Set in post-perestroika Russia where homelessness and poverty are rife, Dog Boy gives the account of four-year-old Romochka who is abandoned in a cold and desolate Moscow apartment by his mother and uncle. Left to fend for himself, Romochka’s hunger forces him to ignore his mother’s threats of ever leaving the building unattended although he adheres exactly to her advice “Don’t go near people.” On the snow-laden streets, a pale-yellow dog rescues him from a dog attack and he follows the friendly stray to her den in the basement of a deserted church. There, amongst the stench and filth, Romochka satisfies his instinct for survival, suckles his “Mamochka” (little mother) and is kept nourished and warm from the freezing-cold winter.

And so begins Romochka’s existence as a feral dog where he is quick to follow the lead and language of his fellow puppies and older pack members.

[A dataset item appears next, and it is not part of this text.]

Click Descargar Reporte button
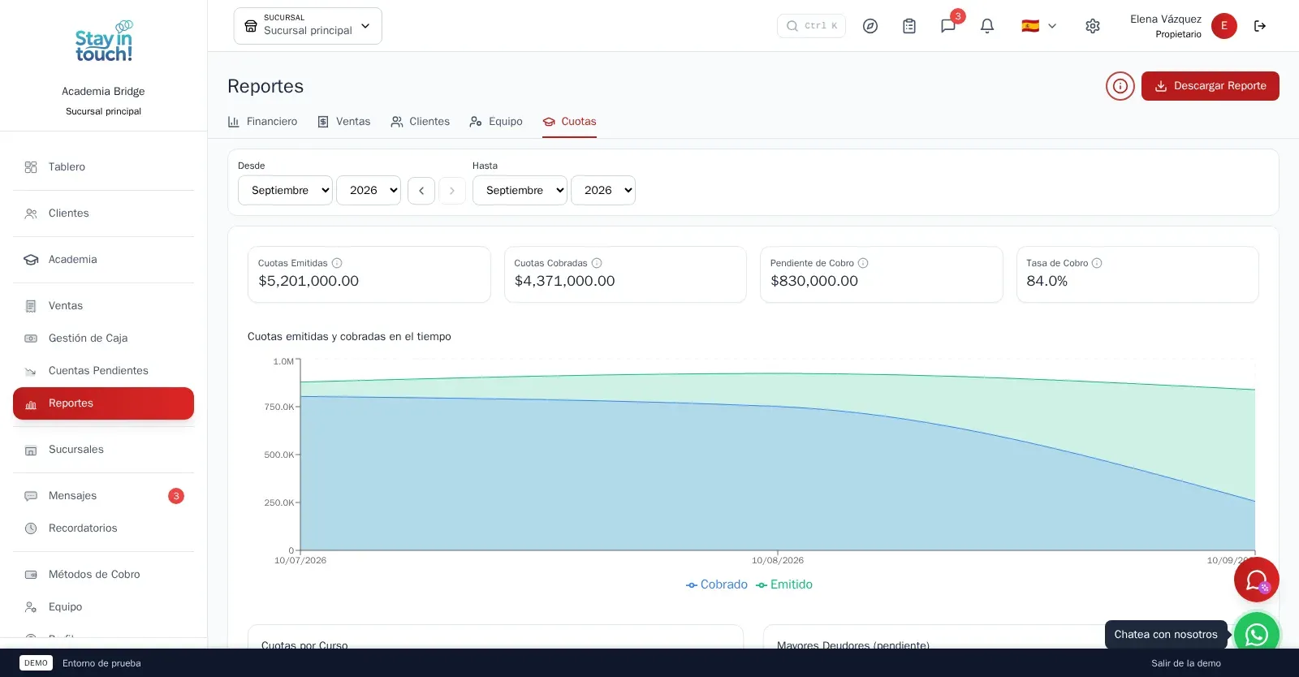The image size is (1299, 677). (1211, 86)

He learns to communicate through observation and mimicry, using his body rather than words; and is taught to forage, hunt, mark boundaries, attack, defend and understand the pack hierarchy, all under the watchful eye of his protective dog-mother. Sometimes Romochka is ashamed and conflicted by his stubby teeth, small ears and poor sense of smell but gradually he realises his contribution to the pack is unique and important. By balancing his canine skills with his human intellect, Romochka is able to lead his family to survive four Russian winters, street gangs, rival dog packs and the brutal militzia raids to “clean up” the Moscow streets.

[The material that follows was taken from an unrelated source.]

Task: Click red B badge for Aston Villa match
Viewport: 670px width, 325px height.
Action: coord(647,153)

Hornung skilfully creates a raw and plausible world; her vivid and matter-of-fact style conjures up the smell, taste and texture of being amongst and belonging to a wild pack of dogs. At times, Hornung’s descriptions are confrontational, even disturbing, but are rich with detail, insightful and ring of authenticity because they omit nothing and are dispassionately told.

In the latter part of the novel, the introduction of dialogue, humans and their theoretical ideas about Romochka’s pack clashes with the simple and primal urgency of dog boy’s world. This deliberate juxtaposition sharply relays the intrusion and ultimate intervention in Romochka’s dog life.

The novel’s themes of identity, alienation and displacement compliment Hornung’s award-winning literary criticism and fiction, and relate to her tireless activism for human rights. But admirably, Hornung’s prose is objective when describing the callous treatment of the Russian homeless and refrains from moralising.

Similarly, Hornung does not sentimentalise the relationships between the dogs and Romochka or romanticise their life. Instead she enables their immense love and strong loyalty to be heart-wrenchingly felt especially when the pack is subject to incredible acts of cruelty and misguided help.

Hornung’s novel was inspired by Ivan Mishukov, a Russian boy who was raised by dogs. She studied Russian for nine months, read extensively and observed dog behaviour before visiting Moscow to complete her research. The result is an astonishing and stark tale of survival that neatly dismantles the construction of humans and dogs, and explores what belonging means.

Hornung is an Australian author of six novels published under the name Eva Sallis. Her first novel, Hiam, won the 1997 Vogel Literary Award and The Marsh Birds won the 2005 Asher Literary Award. She is the co-founder of Australians Against Racism and an advocate for the rights of asylum seekers.